**JOB**
Recast the rows as a Markdown table with the columns Number and Text, one row per line and blank lines skipped, starting at the line that contains "Viewport: 1195px width, 1008px" and stopping after the line that contains "click(x=690, y=40)". Leave the pictures out.

........

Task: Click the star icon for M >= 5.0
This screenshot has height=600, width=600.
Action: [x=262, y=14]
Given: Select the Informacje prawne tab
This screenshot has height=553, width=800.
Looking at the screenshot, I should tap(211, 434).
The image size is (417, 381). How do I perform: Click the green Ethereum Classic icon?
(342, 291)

........

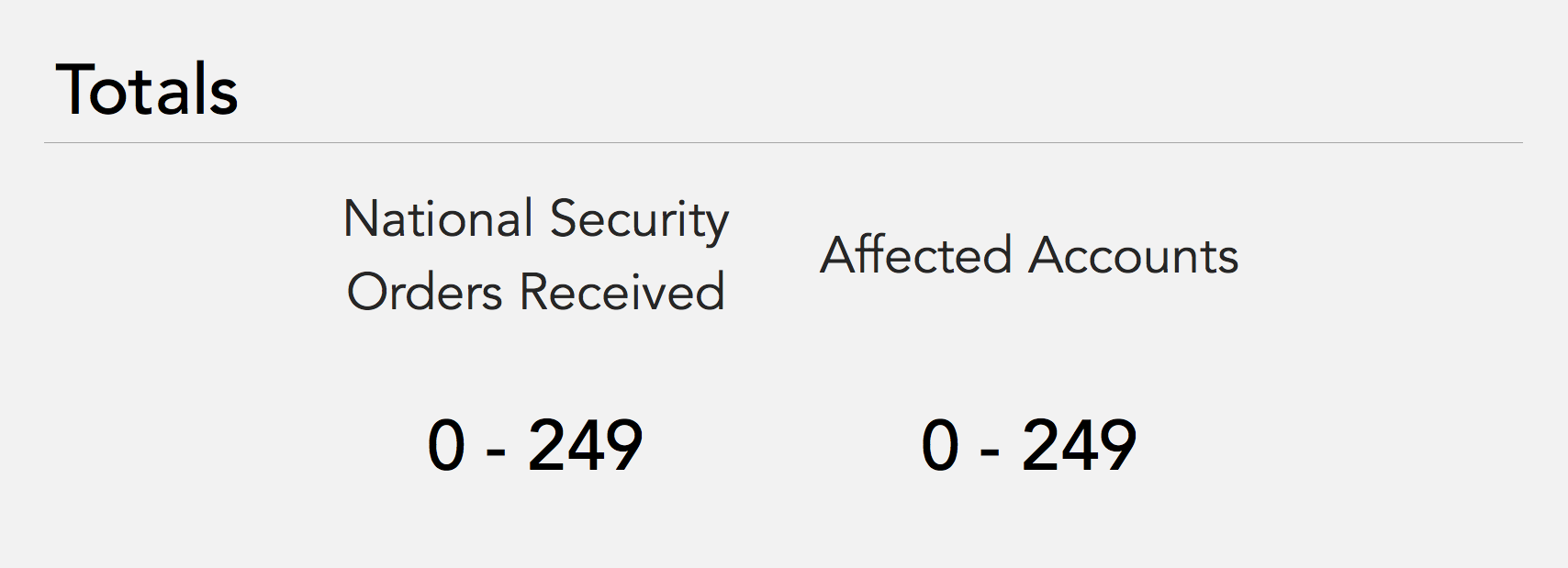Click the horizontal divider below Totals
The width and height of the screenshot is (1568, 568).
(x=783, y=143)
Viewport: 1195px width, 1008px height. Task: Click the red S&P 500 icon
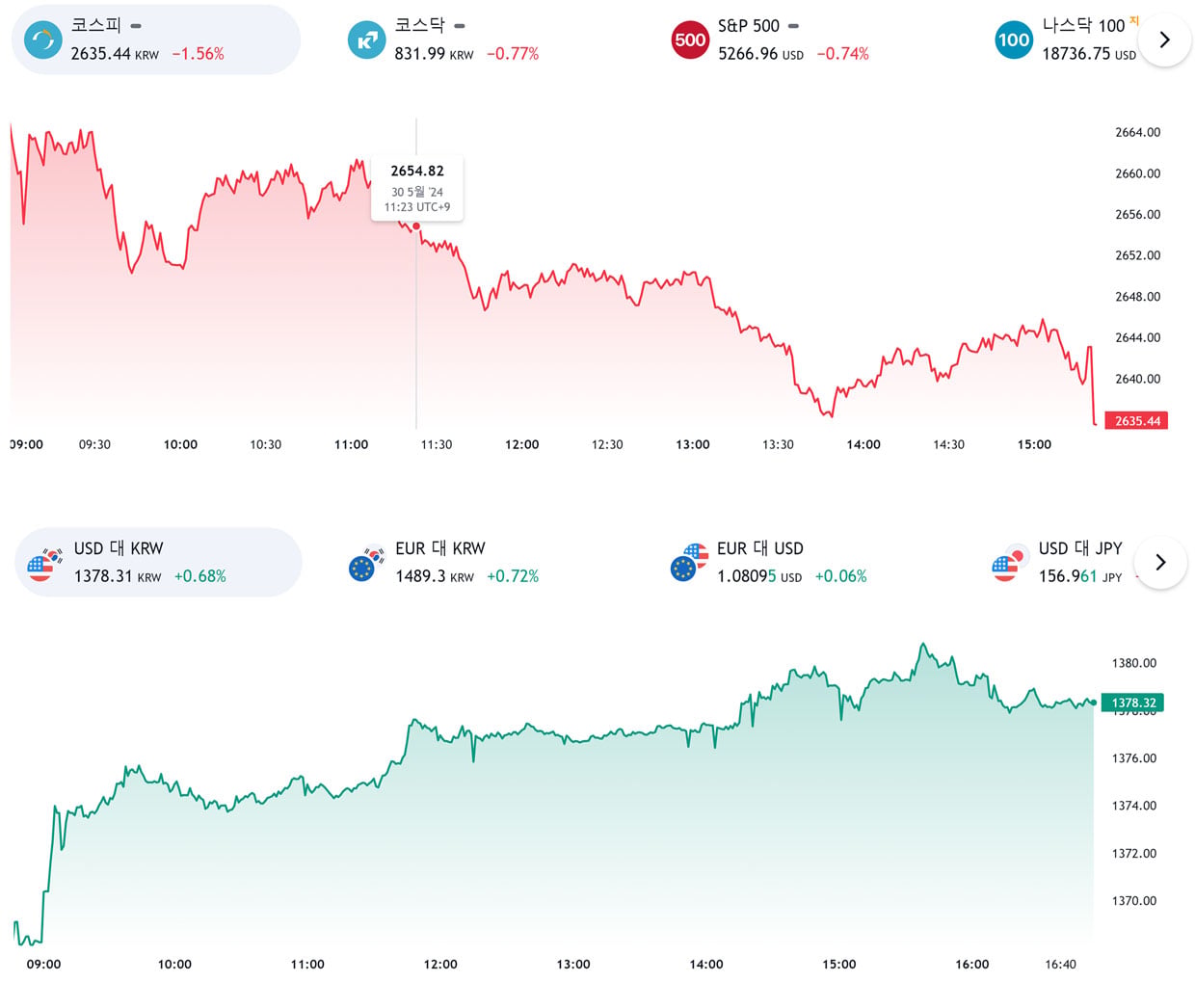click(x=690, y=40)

........

**RESULT BELOW**
| Number | Text |
|---|---|
| 1 | Viewport: 1195px width, 1008px height. Task: Click the red S&P 500 icon |
| 2 | click(x=690, y=40) |